Janet Downs's picture
 0

I’m not talking about Larry, the Downing Street cat.  He has not died.  I’m referring to the dead cat thrown out from Number Ten shortly after Theresa May became Prime Minister.

The ‘dead cat’ is a ploy devised by Sir Lynton Crosby, described as an ‘election-winning guru’ by The Sun.   When things get heated, you divert attention from whatever is giving you flak by doing the media equivalent of lobbing a dead cat on the dining table.  The expired moggy will then become the focus of attention.

The proposal to set up more grammar schools is a dead cat.  And it’s beginning to stink.

You would have thought that a newly-appointed PM coming to power shortly after the Referendum would have more on her mind than the 11+.  But much of the media salivate over selection and it’s the stuff of dreams for many Tory MPs and supporters of UKIP.  What better way to distract attention from Brexit than by proposing new grammar schools.

But the dead cat’s been sniffed out: the Education Select Committee has described the grammar school policy as a ‘distraction.  And it doesn’t just divert attention from how to equip all young people with the skills and qualities needed for life after school.  It overshadows looming education problems: inadequate funding; hastily implemented exam reforms, the growing realisation that academization isn’t a magic bullet, teacher recruitment and retention, school place supply…
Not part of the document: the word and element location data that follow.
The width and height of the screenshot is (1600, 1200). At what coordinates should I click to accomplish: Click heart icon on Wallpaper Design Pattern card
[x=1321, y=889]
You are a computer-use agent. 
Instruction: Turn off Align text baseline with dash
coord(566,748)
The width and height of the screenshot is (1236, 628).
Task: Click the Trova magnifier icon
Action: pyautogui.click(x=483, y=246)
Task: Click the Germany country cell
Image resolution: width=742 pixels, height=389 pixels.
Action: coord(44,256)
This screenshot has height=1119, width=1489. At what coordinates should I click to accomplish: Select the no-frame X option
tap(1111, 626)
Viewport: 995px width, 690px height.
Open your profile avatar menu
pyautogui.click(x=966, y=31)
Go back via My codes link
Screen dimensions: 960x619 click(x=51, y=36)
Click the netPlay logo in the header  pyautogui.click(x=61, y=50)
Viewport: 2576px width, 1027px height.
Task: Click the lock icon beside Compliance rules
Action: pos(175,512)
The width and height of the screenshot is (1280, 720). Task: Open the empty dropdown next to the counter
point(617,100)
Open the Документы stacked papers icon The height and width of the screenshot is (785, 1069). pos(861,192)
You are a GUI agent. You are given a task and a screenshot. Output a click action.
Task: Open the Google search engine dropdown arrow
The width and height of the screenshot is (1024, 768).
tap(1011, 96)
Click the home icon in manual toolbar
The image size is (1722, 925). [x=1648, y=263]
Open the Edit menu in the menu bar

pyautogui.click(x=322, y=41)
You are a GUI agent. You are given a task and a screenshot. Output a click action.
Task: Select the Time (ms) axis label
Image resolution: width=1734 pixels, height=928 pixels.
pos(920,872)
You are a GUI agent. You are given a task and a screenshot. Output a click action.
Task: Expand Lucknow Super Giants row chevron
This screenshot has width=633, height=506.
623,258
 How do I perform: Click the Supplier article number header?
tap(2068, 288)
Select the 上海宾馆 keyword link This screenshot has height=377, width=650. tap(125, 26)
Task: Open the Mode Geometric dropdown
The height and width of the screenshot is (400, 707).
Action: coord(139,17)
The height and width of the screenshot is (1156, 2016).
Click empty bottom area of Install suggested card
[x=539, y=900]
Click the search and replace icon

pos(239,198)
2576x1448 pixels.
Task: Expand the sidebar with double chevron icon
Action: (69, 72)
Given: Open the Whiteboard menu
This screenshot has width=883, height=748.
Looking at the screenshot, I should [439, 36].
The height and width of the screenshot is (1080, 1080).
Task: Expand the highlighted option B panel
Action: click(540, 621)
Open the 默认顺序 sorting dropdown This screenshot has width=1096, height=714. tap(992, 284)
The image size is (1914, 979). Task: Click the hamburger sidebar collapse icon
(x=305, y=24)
Worse, the lifeless feline gives the impression that the Prime Minister and her team are fussing over small details when they should be concentrating on far more serious dilemmas.  These don’t just arise from Brexit (although the former Education Secretary and Secretary of State for Justice, Michael Gove, thinks negotiating trade deals is ‘simplicity itself’).  There’s a resurgent right wing across the channel, ghastly wars in Syria and Yemen, a refugee crisis, terrorist attacks, cyber insecurity, an increasingly belligerent Putin, a Korean leader who likes to chuck missiles about and a tweeting chump in the White House.

And what was May’s first major policy announcement?   Grammar schools.  

The White Paper ‘Schools that Work for Everyone’ should be cremated and the ashes scattered.  Nothing less will eradicate the dead cat’s stink.